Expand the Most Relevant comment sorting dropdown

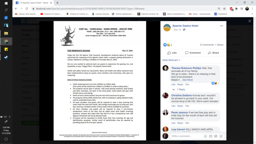pos(171,60)
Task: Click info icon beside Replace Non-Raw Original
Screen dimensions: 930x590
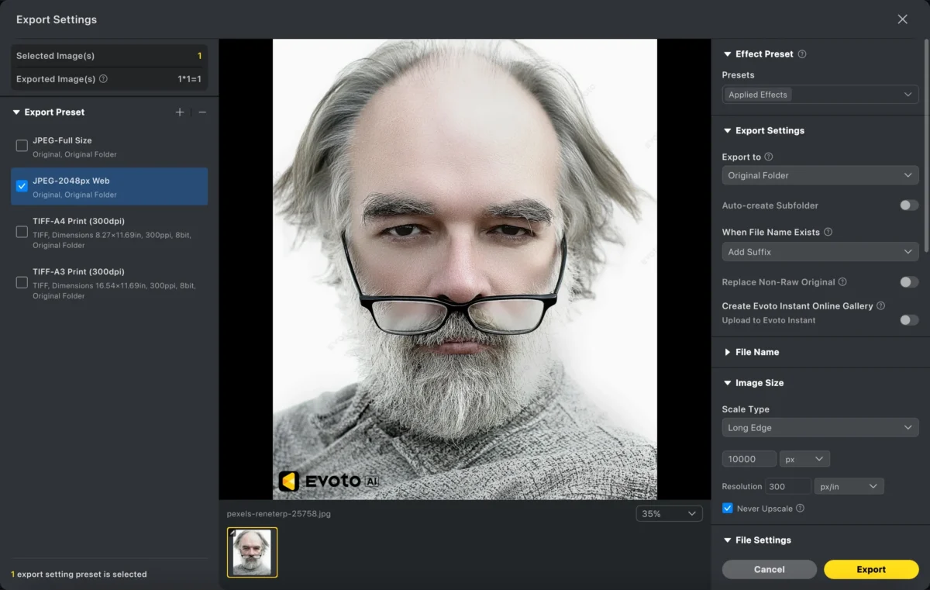Action: [842, 282]
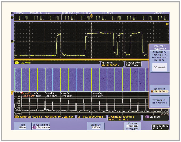The image size is (181, 142).
Task: Select Автоматич. trigger mode without sync
Action: pos(159,56)
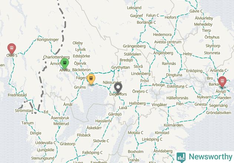Click the gray location pin above Degerfors
This screenshot has width=234, height=163.
pyautogui.click(x=118, y=88)
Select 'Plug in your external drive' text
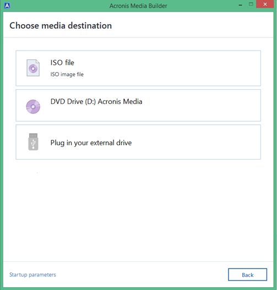 pos(91,143)
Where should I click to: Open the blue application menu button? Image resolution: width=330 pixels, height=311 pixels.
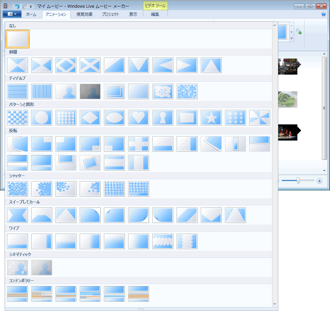tap(12, 14)
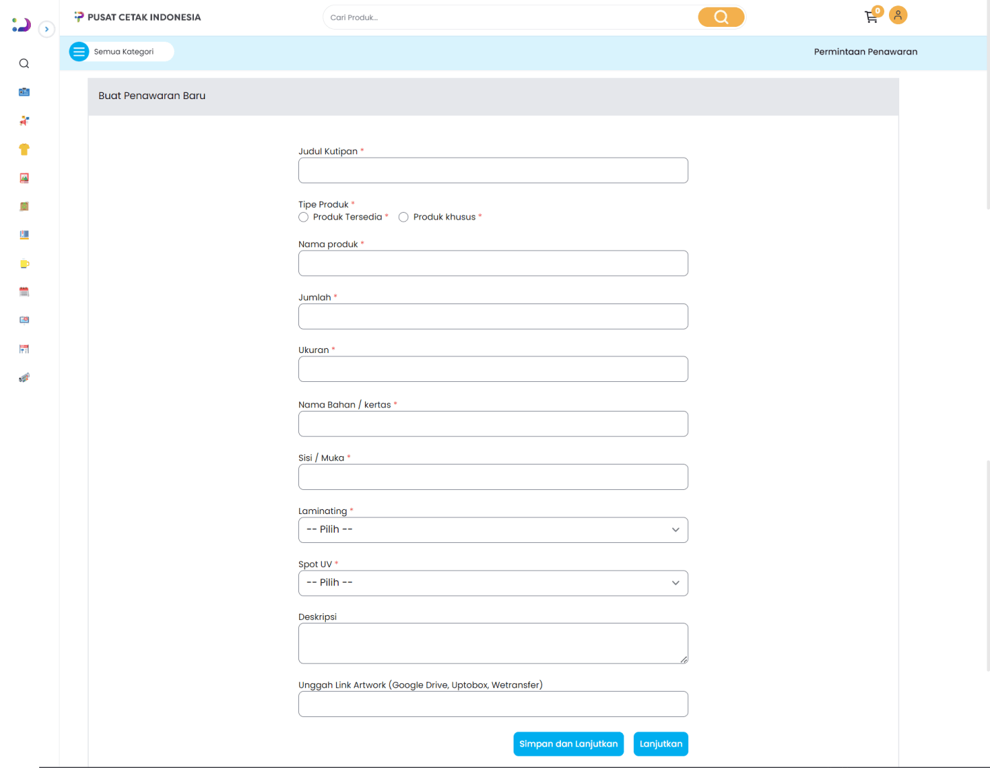Open the shopping cart icon

pos(871,17)
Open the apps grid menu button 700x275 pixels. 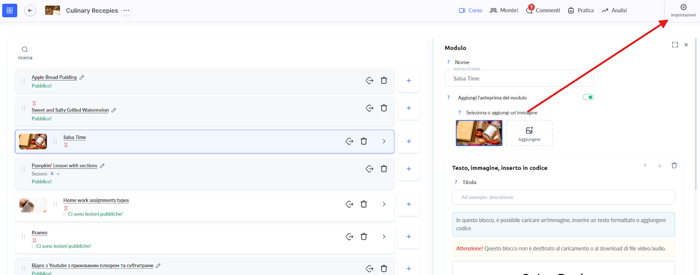coord(10,10)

□ □ □ □

• **Exercise description**
Reproduce the items verbatim, covering the part that opens at the start of the items and closes with the line containing "pos(91,143)", both ends included, and leave the pictures out of the answer.

• **Expected output**
Expand the Most Relevant comment sorting dropdown

pos(171,60)
Task: Click info icon beside Replace Non-Raw Original
Screen dimensions: 930x590
Action: [842, 282]
The image size is (181, 142).
Task: Select Автоматич. trigger mode without sync
Action: pos(159,56)
Click the gray location pin above Degerfors
This screenshot has width=234, height=163.
pyautogui.click(x=118, y=88)
Select 'Plug in your external drive' text
 pos(91,143)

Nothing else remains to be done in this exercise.